Endividamento e juros explicam parte do recuo nas compras
As condições macroeconômicas de 2025 ajudam a explicar o desaquecimento da Black Friday. Dados da PEIC (Pesquisa de Endividamento e Inadimplência do Consumidor), divulgados pela Confederação Nacional do Comércio, mostram que 48,91% da renda das famílias está comprometida com dívidas. O indicador representa estabilidade em relação a 2024, mas ainda aponta para um patamar elevado de comprometimento do orçamento.
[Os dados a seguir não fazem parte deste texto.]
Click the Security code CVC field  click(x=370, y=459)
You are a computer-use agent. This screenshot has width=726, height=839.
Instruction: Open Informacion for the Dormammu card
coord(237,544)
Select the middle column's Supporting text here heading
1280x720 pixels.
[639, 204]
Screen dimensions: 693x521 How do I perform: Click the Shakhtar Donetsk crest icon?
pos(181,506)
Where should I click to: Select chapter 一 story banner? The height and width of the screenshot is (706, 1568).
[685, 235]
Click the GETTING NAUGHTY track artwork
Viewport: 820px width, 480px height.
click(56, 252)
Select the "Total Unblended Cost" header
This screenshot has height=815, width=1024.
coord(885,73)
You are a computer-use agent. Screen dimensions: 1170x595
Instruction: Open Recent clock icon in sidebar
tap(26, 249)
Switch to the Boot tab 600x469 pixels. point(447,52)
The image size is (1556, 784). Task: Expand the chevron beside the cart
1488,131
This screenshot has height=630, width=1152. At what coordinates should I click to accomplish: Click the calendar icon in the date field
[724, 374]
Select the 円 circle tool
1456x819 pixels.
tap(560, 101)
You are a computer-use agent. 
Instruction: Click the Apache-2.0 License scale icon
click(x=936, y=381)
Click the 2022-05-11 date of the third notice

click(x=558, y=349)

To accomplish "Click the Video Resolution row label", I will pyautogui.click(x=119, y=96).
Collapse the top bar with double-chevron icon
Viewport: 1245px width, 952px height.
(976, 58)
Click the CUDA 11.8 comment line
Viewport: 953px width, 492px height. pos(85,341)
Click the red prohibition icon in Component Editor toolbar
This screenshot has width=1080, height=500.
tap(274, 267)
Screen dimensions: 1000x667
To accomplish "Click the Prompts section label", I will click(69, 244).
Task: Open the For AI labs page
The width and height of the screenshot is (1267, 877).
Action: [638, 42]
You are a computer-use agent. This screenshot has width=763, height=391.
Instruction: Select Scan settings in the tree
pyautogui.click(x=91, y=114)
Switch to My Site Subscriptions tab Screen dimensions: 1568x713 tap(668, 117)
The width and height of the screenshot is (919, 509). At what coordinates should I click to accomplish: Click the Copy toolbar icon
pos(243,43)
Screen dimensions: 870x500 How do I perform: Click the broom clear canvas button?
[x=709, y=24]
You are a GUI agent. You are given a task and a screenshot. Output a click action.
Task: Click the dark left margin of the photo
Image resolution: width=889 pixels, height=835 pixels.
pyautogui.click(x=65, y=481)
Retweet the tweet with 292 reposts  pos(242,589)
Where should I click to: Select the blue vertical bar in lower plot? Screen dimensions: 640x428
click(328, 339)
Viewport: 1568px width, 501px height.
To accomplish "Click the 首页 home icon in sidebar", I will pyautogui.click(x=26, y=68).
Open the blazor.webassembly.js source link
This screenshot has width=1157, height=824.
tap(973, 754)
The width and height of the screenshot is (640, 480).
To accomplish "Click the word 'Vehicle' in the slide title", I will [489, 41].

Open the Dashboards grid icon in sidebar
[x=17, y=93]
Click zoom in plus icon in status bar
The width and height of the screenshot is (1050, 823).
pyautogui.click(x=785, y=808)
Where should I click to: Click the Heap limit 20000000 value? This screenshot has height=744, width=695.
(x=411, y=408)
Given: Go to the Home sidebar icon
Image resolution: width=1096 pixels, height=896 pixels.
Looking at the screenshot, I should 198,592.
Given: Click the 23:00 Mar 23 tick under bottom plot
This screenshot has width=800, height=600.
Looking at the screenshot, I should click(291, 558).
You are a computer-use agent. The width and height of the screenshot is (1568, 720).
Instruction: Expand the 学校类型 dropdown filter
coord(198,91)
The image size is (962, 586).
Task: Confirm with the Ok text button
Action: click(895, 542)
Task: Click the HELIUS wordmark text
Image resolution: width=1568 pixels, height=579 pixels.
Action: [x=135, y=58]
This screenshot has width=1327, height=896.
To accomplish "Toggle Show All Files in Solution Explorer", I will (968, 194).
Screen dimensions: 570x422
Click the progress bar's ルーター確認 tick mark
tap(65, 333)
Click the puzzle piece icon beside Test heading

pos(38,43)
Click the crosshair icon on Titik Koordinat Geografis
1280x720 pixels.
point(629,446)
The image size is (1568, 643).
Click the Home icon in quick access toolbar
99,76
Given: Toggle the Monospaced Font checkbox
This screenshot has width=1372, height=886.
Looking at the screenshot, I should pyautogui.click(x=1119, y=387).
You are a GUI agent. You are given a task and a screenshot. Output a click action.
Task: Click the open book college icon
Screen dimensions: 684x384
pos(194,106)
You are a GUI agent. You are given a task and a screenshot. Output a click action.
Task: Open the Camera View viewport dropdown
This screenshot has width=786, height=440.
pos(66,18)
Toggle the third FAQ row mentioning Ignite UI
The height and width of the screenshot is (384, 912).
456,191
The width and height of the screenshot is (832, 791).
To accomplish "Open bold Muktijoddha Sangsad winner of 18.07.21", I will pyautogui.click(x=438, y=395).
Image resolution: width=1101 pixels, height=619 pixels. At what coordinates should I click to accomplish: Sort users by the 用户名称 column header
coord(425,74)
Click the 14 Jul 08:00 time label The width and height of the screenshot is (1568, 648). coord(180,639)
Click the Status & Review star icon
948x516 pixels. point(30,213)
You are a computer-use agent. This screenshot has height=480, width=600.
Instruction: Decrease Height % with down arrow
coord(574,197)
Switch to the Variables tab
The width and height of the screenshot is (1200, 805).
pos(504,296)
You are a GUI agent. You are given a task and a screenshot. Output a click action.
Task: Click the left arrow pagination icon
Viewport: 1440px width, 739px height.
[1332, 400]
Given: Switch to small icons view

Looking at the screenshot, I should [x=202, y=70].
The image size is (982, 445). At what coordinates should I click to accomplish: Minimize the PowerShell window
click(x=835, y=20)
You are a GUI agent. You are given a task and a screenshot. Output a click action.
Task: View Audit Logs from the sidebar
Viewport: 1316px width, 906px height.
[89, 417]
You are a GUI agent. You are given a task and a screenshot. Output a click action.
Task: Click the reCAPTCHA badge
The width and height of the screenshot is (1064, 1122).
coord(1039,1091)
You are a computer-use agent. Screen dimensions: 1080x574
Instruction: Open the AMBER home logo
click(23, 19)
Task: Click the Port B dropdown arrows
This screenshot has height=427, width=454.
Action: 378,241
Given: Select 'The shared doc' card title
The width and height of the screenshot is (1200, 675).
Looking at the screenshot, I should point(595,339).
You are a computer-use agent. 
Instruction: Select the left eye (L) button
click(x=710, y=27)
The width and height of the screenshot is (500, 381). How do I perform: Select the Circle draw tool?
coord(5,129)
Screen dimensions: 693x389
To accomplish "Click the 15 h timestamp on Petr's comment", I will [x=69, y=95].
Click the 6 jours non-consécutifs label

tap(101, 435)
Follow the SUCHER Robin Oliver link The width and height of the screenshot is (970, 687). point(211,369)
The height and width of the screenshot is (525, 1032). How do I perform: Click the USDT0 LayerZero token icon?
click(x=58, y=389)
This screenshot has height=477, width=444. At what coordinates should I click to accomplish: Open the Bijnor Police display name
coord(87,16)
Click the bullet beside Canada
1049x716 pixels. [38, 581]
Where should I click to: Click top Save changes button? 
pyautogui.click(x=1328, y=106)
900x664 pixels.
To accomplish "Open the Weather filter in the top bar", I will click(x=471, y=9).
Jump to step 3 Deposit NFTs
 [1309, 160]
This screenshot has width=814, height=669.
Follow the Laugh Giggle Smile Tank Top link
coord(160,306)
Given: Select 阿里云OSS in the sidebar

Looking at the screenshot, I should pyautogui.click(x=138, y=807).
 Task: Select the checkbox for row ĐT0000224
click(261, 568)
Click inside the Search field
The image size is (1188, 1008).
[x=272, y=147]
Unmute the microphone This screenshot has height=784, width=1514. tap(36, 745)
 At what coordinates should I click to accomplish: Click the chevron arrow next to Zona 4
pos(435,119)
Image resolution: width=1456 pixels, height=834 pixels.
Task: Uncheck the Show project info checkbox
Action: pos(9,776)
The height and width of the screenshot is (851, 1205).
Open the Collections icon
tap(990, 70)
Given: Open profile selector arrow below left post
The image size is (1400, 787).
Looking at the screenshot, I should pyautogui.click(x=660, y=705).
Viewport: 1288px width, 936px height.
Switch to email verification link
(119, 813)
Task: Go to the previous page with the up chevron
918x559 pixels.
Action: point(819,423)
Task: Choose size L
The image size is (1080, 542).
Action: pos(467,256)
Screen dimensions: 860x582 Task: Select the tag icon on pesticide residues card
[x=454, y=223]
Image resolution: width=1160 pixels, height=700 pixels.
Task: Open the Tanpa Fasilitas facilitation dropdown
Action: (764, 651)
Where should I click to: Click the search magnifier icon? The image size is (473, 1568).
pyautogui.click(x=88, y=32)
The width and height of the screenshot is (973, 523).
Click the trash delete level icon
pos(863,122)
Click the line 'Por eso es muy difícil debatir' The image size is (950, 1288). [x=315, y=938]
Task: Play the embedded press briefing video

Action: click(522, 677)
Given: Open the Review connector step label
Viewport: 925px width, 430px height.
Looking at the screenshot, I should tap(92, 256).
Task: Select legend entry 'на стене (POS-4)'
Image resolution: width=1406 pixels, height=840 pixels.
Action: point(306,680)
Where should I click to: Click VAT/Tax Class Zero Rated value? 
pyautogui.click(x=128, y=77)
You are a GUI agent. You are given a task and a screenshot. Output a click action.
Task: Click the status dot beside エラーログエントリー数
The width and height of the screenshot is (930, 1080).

A desaceleração na criação de empregos formais também influencia o quadro. Segundo o Ministério do Trabalho, o país registrou ritmo mais lento de contratações ao longo de 2025, o que reduz a confiança do consumidor em assumir novos compromissos financeiros. A taxa básica de juros permanece em níveis elevados, restringindo o acesso ao crédito e encarecendo o financiamento de bens duráveis.
Para Claudio Felisoni, presidente do Ibevar e professor da FIA Business School, diversos fatores contribuem para a queda de interesse. Ele afirma que o consumidor tem sido impactado pelo cenário de endividamento, pela menor geração de empregos e pela percepção de que muitas promoções não entregam descontos reais, o que reduz a credibilidade da data.